The gross profit for 2022 was 
£594.3 million compared to £386.8 
million for 2021. Overall cost of sales of 
£218.2 million compared to £127.3 million 
for 2021. This comprised £121.0 million 
of operating costs (2021: £97.1 million) 
and £76.9 million of non-cash depletion 
charges (2021: £37.0 million), reflecting 
higher production volumes and the impact 
of reduced Columbus reserves. A further 
charge of £20.3 million represents a 
movement during the year of the opening 
liquids underlift to a significant overlift 
position (2021: credit of £6.9 million). 

Operating costs comprise production, 
processing, transportation and insurance 
and also included some non-recurring 
charges. Operating costs per boe were 
US$15.7, compared to US$16.5 for 2021. 
Costs per boe have benefitted from 
the fixed elements of production costs 
being spread over increased production 
volumes but this has been partly offset by 
underlying cost inflation and exceptional 
costs related to the Rhum production 
interruption in Q1. 

22    l    Serica Energy plc Annual Report & Accounts 2022

The 2022 depletion charge reflects 
the impact of a full year of Columbus 
production. Following the significant 
downgrade to Columbus reserves in the 
year, Columbus depletion is charged at 
a relatively higher unit cost per boe than 
the other producing assets and this has 
increased the overall depletion charge.

Operating profit before BKR fair value 
adjustment, net finance revenue and tax

The operating profit for 2022 was 
£476.2 million compared to £246.1 million 
for 2021. This included hedging expense, 
related to gas price swaps, of £45.4 million 
realised during 2022 (2021: £56.6 million) 
partly offset by unrealised hedging 
income of £20.9 million (2021: expense 
£74.6 million). Unrealised income 
represented the movement in respective 
valuations of future period swaps 
outstanding at year end 2021 and year 
end 2022. 

An E&E asset write-off for 2022 of 
£82.7 million (2021: £nil) comprised drilling 
costs from the North Eigg exploration 
well incurred to 31 December 2022. The 
well encountered hydrocarbons, but not 
of commercial quantities as the reservoir 
sands were thinner than prognosed. The 
expenditure is applicable for total tax offset 
of approx. 85%. Further analysis of data 
is ongoing to assess if a future sidetrack 
location can be designed to evaluate 
further and the well has been suspended. 

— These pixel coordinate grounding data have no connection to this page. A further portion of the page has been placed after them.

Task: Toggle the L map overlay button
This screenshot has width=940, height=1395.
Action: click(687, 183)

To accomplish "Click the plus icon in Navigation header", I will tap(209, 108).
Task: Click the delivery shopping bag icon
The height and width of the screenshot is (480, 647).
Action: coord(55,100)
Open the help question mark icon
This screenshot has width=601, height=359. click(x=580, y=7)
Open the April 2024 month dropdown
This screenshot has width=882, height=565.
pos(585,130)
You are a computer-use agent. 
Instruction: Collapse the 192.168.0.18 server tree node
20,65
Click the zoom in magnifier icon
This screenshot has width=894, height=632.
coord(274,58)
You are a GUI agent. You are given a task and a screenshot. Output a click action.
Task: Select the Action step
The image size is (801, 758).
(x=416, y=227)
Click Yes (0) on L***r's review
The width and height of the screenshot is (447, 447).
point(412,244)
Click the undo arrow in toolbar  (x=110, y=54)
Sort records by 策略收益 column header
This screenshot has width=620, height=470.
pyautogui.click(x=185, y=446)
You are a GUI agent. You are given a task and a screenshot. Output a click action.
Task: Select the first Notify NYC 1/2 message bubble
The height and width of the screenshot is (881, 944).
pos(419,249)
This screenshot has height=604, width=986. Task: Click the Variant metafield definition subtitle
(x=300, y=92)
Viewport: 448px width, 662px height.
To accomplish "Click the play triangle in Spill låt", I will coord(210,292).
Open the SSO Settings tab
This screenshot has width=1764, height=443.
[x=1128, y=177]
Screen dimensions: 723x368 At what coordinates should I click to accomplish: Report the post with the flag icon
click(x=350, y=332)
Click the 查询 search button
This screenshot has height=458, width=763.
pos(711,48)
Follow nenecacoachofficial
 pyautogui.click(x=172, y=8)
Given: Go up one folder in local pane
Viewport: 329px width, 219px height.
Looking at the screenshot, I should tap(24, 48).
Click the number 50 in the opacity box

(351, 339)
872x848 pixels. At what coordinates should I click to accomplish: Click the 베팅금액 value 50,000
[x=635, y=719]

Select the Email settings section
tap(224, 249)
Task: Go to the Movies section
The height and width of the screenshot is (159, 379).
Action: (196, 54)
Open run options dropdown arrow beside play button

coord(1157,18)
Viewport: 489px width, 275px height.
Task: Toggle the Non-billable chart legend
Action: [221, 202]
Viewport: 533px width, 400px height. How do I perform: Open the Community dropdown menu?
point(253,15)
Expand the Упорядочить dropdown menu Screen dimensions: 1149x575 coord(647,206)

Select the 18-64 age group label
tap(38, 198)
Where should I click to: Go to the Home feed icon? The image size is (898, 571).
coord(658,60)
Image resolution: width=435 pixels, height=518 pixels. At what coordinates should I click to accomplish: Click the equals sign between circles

Administrative expenses for 2022 of 
£9.2 million compared to £6.1 million 
for 2021 mainly due to an increase in 
corporate activity, including advisor costs 
on projects separate to the Tailwind 
acquisition.

Transaction costs of £1.8 million (2021: 
£nil) comprise work on the due diligence, 
negotiation and structuring of the Tailwind 
transaction during 2022.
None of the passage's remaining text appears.